By Anna Teresa Kopacz 

I’ve practiced yoga, fast reading, visual meditation,

I’ve practice in 21-day structures to change habits,

I’ve practiced dance routines for competitions,

I’ve even practiced reciting and memorizing a poem.

I continue to practice listening, authentic communicating, and showing up on time. 

I have yet to practice the essence of practicing together until now. Until my participation in the Source Design Practice Group hosted by Springhouse. While many practices (as those mentioned above) provide spaces where others gather to practice together, it has been a rare experience (maybe never, as far as my conscious knowing goes) for me to practice being in a practice together, as I now come to know it.
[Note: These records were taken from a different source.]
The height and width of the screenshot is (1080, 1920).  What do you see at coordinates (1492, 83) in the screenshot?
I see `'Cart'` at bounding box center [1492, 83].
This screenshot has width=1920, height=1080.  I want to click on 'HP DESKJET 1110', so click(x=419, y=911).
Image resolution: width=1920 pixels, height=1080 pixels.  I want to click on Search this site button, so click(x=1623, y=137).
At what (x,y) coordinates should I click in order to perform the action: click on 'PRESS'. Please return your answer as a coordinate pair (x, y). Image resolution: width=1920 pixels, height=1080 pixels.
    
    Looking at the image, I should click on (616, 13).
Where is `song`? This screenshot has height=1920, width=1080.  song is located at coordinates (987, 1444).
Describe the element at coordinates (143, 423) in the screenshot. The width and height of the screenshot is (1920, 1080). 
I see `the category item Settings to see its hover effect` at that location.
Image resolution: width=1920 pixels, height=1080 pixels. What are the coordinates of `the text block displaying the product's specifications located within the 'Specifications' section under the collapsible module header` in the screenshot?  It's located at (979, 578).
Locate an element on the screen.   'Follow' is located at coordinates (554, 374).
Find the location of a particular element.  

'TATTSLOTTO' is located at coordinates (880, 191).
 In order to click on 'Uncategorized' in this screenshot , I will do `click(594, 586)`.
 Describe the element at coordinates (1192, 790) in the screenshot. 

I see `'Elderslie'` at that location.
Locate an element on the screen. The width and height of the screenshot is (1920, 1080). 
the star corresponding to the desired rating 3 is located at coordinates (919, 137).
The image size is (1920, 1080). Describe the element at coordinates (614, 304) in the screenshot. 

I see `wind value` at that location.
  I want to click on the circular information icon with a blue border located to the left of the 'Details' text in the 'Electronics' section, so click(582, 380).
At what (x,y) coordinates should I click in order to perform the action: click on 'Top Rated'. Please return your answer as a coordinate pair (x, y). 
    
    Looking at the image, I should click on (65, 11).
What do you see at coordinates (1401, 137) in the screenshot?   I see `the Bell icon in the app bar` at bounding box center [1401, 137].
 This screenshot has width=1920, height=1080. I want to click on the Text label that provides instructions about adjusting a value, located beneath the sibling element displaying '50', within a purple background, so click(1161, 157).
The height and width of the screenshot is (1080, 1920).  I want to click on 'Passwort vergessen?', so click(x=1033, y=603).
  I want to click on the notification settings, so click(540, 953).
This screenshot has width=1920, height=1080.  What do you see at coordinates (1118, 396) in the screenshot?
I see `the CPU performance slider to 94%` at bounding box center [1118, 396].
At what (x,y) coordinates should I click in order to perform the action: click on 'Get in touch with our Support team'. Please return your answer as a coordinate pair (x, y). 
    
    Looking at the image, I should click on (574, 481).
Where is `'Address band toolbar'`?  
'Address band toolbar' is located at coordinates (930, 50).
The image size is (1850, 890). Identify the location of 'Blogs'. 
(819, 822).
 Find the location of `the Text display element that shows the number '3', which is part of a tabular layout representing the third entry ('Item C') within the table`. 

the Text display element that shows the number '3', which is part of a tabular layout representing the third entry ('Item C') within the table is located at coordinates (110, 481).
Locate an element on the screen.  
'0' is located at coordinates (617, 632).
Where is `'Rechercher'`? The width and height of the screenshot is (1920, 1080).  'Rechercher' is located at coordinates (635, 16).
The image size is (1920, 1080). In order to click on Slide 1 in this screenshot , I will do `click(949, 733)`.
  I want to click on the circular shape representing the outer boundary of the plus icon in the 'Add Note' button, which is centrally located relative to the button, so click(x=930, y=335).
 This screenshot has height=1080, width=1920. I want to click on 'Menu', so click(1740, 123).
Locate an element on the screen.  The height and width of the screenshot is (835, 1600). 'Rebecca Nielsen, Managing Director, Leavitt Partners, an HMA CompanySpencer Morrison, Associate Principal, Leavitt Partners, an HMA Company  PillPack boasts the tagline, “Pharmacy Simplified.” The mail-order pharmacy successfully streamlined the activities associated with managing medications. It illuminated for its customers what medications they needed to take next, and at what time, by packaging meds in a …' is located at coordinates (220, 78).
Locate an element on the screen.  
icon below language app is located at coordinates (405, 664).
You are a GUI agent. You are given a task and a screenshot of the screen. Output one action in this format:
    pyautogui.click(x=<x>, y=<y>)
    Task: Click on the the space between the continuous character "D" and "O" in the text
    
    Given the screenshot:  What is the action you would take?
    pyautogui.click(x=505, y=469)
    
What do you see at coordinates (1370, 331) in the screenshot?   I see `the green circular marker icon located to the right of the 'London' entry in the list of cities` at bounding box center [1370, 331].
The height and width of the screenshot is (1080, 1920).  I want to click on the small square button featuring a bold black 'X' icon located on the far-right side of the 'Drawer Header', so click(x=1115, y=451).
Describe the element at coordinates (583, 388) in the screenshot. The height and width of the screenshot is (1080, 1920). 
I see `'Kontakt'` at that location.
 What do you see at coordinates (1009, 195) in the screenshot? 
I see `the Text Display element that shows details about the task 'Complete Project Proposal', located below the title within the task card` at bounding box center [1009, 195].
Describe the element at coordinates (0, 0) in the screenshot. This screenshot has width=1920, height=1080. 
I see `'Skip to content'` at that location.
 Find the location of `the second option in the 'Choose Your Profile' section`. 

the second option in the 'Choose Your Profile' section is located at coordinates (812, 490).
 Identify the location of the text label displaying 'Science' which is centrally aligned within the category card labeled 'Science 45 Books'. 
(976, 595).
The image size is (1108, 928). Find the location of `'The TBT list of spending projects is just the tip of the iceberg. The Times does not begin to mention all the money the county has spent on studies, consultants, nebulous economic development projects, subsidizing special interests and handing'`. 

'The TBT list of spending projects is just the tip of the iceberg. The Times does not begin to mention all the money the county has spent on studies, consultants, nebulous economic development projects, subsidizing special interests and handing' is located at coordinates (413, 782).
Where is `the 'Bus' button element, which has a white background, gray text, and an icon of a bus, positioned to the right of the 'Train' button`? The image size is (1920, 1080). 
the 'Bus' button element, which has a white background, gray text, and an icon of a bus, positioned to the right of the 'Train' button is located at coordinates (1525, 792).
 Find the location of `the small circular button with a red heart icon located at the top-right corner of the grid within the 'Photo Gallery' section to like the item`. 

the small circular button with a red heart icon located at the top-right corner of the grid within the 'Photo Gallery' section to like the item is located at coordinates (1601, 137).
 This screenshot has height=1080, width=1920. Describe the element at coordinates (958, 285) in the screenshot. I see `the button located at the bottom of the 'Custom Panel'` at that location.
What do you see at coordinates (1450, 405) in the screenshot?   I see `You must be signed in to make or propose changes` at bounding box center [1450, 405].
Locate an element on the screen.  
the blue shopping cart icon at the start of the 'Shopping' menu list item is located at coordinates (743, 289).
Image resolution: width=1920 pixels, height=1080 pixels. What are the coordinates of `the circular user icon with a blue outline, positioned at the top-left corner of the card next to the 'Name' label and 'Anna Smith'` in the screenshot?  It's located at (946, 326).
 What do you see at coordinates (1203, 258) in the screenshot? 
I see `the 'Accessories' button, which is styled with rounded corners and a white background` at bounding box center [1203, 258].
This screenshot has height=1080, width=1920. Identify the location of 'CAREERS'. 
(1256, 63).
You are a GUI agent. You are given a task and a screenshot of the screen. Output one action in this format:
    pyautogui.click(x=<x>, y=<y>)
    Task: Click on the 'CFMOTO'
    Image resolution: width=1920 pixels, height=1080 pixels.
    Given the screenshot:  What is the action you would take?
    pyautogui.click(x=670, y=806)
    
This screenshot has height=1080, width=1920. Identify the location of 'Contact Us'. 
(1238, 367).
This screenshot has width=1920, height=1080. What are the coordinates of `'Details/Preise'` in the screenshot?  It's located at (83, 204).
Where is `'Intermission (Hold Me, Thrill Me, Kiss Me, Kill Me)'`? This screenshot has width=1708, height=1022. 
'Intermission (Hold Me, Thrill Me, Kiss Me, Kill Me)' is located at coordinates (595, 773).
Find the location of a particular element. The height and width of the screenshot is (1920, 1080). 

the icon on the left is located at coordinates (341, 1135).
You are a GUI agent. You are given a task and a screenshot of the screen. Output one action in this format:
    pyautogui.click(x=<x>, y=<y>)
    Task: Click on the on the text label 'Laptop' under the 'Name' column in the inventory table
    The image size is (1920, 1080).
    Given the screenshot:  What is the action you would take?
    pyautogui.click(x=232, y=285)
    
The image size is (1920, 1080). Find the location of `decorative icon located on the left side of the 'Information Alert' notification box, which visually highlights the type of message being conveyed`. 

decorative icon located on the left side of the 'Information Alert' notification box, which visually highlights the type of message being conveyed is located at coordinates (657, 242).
A practice that entails vulnerability and expansion through the experience to another level all together.

Two months ago, I joined a group of 13 individuals dispersed across the globe to practice bringing Source Design Principles into my life. And from the beginning it was evident to me that this group would be a support of my ups and downs along the journey. With safe holding and courageous mending, I would find my place amongst others who were facing similar experiences in their unique shades.

What I did not expect was a new practice all together — the practice of practicing together. This experience has been exclusively embedded in peer-mentorship —  a building block of Source Design for cultivating regenerative culture, where personhood is at its core (see image for full visual).

To date my impression of peer mentorship was blurred by a disdain and limited image. A bilateral exchange around encountered experiences, faced challenges and reiteration of practices amongst the peers distinctive lives. Included would be a subliminal feeling that one peer would be an object of lesser experience and in need of expertise and/or knowledge of the other. These roles ideally interchanging through the course of time.

The plot twist, however, comes here with the specific story of my peer-mentorship with Paul.

Our peer-mentorship created no distinctive elevation of our knowledge and experiences — we drew the knowing from the very moment in questions. And what is now a regular practice, we come into a dedicated space to practice together being at the height of our own experiences.

Without a descriptive framework and assignment, we created the space for this practice, beginning with laying out the perimeters of what we wanted in the practicing relationship and so what would it need to entail to make that happen.

In place over time: For us that meant coming together via a weekly call beyond the practice group timeframe. Instead defining a timeframe that felt good to us, with room to shift and modify, as we did 2 months in and extended our calls to “…for as long as we feel the conversation is being nourishing and felicitous.”

A spiritual practice: Each conversation became a spiritual practice, with an open space between us to flow in with what is present. In many (if not all) cases, bringing forth topics of depth, importance and closely linked to matters of our place in the world as beings, as contributors to the shaping of our environment, of our relationships and the grief of our own relation with ourselves.

Aligned community: we built alignment amongst us and practiced an understanding that I am in practice in this relation : I do not need to know the answers nor am I expected to

My peer mentor is also in practice, it does not mean he will know. It does not mean he will not know or understand my experience of practice and could (not) provide valuable insights and new perspective through attentive questions.

Questions are more important than answers, drawing on deeper and deeper layers of our ourselves and our practice of being in and with ourselves.

Critical judgment does not have a place in the relationship. However, thoughtful reflections are invited.

The way we have been and are continuing to show up is a whole new practice in itself. It asks us to practice in our sharing space, being in practice with each other. Many of the conversations and thoughts shared are for the first time, that give experience to go out and practice further and ripple out to other relations. Most significantly and radically to the traditional spaces of practice, I’ve seen the space bring forth our most unseen and undernourished parts of yourself. As a result, the practice space is where we get to practice together letting these parts of ourselves be seen, witnessed and practiced in their expanding fullness.

The practice to show up in the personhood, to practice showing up in the practice together is continual.  And I am grateful for being able to do it with another and be encouraged to be in practice with others.